Chapter 12 – Simon

Fidele by Jenna Lynn Brown

I slept fitfully throughout the day, vaguely aware of the times Noel cracked open the door to check on me — I assumed to make sure I hadn’t vomited or fallen off the bed and couldn’t call for help. Late in the evening, I woke to find Caleb’s teddy bear tucked against my side. I sat up slowly and held the bear for a moment, smiling at the sweetness of the gesture — Caleb really was an astonishing child — and then got my cane, put on my shoes, and hauled myself to my feet.

As I went down the passage to Caleb’s room, I saw his nightlight was on and the door was ajar. When I peered in, Noel sat at the foot of Caleb’s bed as he watched Caleb sleep. He wore a serious, thoughtful expression on his face as he absently stroked Tumnus, nestled against his thigh. The kitten wasn’t asleep, either — her tail twitching slowly as she extended and retracted her claws, and her ears turned toward me when the floor creaked.

I tapped on the door and Noel looked up. He didn’t exactly smile, but the frown disappeared when he saw me.

“I think he needs this more than I do,” I said in a whisper as I came into the room, and I gave Noel the teddy bear.

He put it against Caleb’s side. Still asleep, Caleb made a soft sound and wrapped an arm around the bear. Noel said in a similar low tone, “I think he was worried about you.”

“He’s a good kid.” I said, after we both watched Caleb sleep some more, “Has he had bad dreams?”

“Not yet, but after the way Emmanuel treated him today it wouldn’t surprise me.”
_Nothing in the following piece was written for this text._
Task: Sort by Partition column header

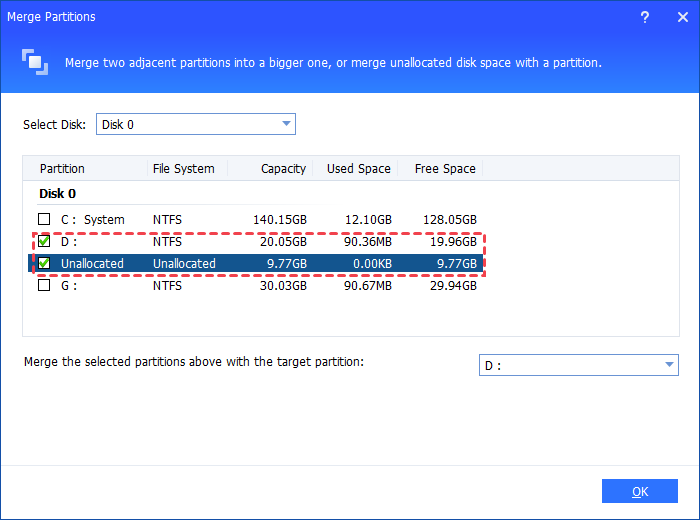Action: pyautogui.click(x=62, y=169)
The rain tapped on the windows, a sound I normally found soothing. “If you want my help to take Caleb away–“

“I can’t,” Noel said tiredly. “Every time I leave I have to truly ask myself if I’m coming back, but I always come back.” He stroked Caleb’s hair, and Caleb made a little contented coo. “It would only be worse if I tried to take him away. Emmanuel would drag my name through the mud.”

“You’re his son,” I said. “Surely you know a few of the skeletons in his closet.”

Noel’s mouth worked a moment, then he said, “I do, but I also know it doesn’t matter. He’s a good ol’ boy in a city run by good ol’ boys. Anything I say about him only gets waved away.”

He sounded so hopeless that I couldn’t help myself — I sat behind him on the bed and draped my arms over him so that I could hug him to me. He sighed, and then leaned back against me. He whispered, “I am glad you’re here. Willie and Mrs. Bell do what they can, but at the end of they day, they’re his employees.”

“So am I.”

“But you’re not afraid of him. You’re probably the only person in this house who isn’t.”

“He’s nothing to be afraid of,” I said. “He’s a lonely, bitter old man who doesn’t know how to be a father. That’s more sad than frightening.”

Noel huffed. “I’ve always been afraid of him. I can’t think of many days when I haven’t been afraid. People tell me I’m a hero because of what I did in the war and I want to tell them I just know how to live when you’re always afraid.”